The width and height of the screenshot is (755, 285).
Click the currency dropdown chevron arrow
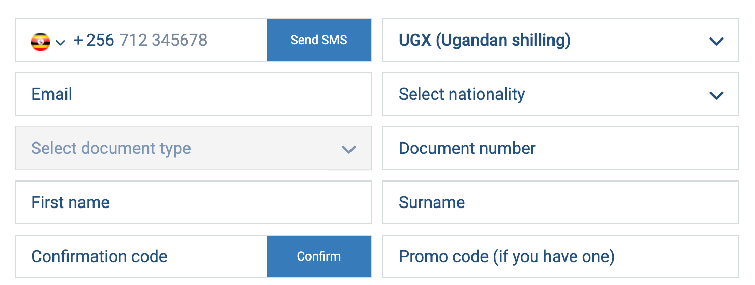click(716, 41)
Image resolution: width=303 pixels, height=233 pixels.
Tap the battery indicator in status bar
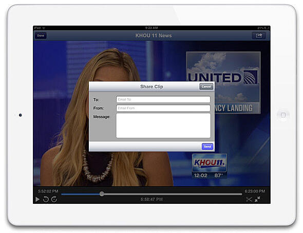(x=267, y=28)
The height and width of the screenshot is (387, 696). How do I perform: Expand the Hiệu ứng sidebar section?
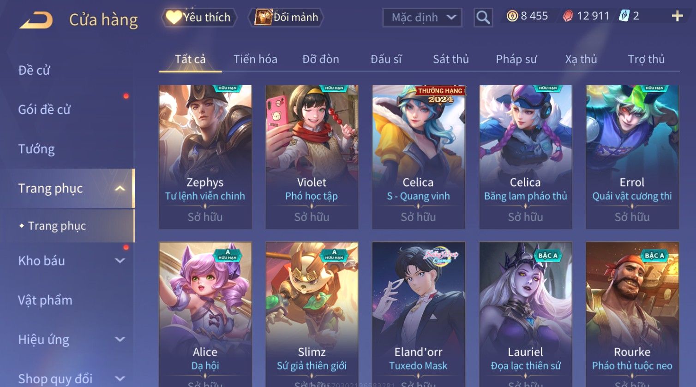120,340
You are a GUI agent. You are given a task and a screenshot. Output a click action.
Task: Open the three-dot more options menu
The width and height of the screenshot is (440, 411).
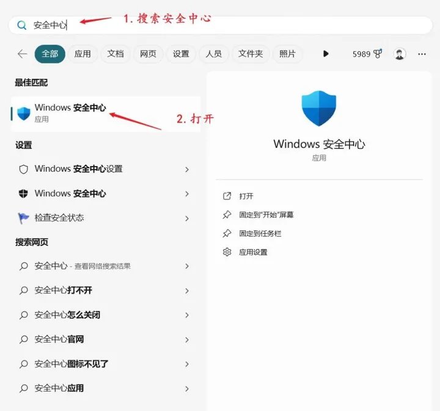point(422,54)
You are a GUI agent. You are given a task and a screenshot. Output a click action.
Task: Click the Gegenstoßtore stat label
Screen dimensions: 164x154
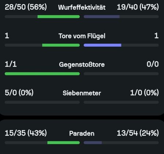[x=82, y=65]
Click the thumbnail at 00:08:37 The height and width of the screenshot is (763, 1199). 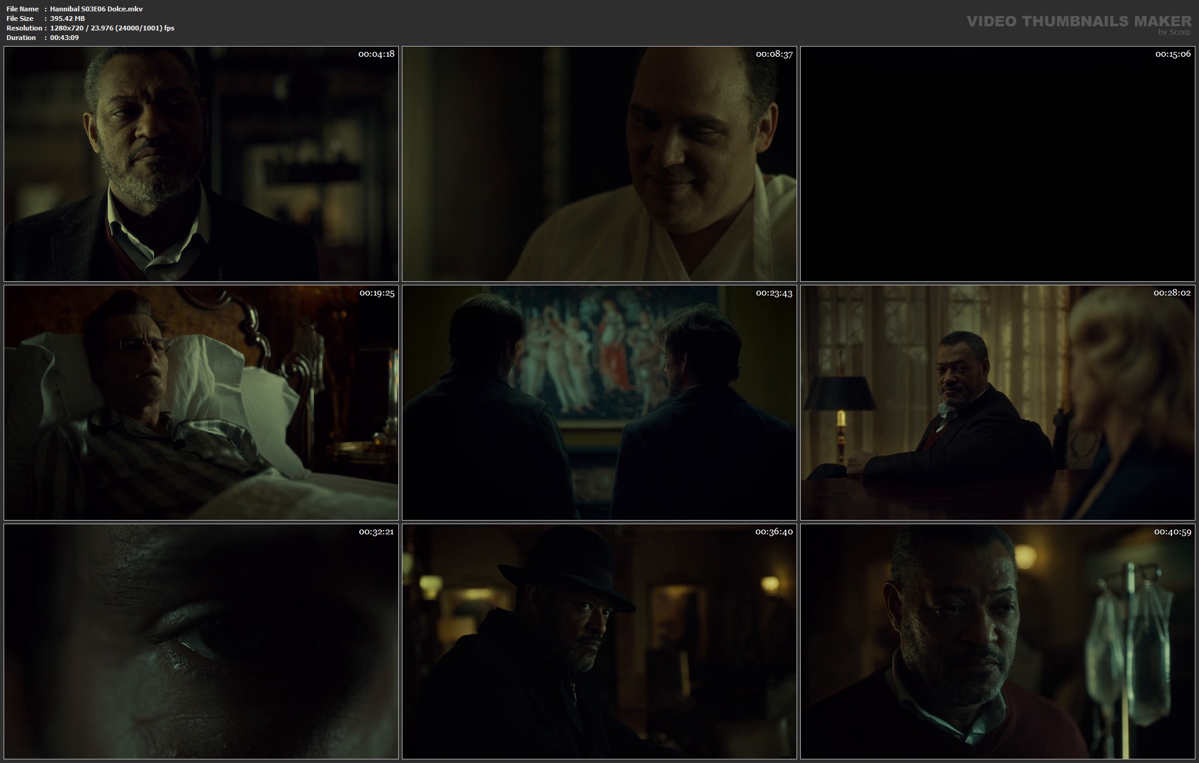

────────────────────

● **Directions for this task**
Copy out all of the data above word for word, without the pictures.

● **Full solution**
The width and height of the screenshot is (755, 285).
Click the currency dropdown chevron arrow
click(716, 41)
Image resolution: width=303 pixels, height=233 pixels.
Tap the battery indicator in status bar
(x=267, y=28)
The height and width of the screenshot is (387, 696). How do I perform: Expand the Hiệu ứng sidebar section?
120,340
You are a GUI agent. You are given a task and a screenshot. Output a click action.
Task: Open the three-dot more options menu
The width and height of the screenshot is (440, 411).
point(422,54)
You are a GUI agent. You are given a task and a screenshot. Output a click action.
Task: Click the Gegenstoßtore stat label
Screen dimensions: 164x154
[x=82, y=65]
Click the thumbnail at 00:08:37 The height and width of the screenshot is (763, 1199). 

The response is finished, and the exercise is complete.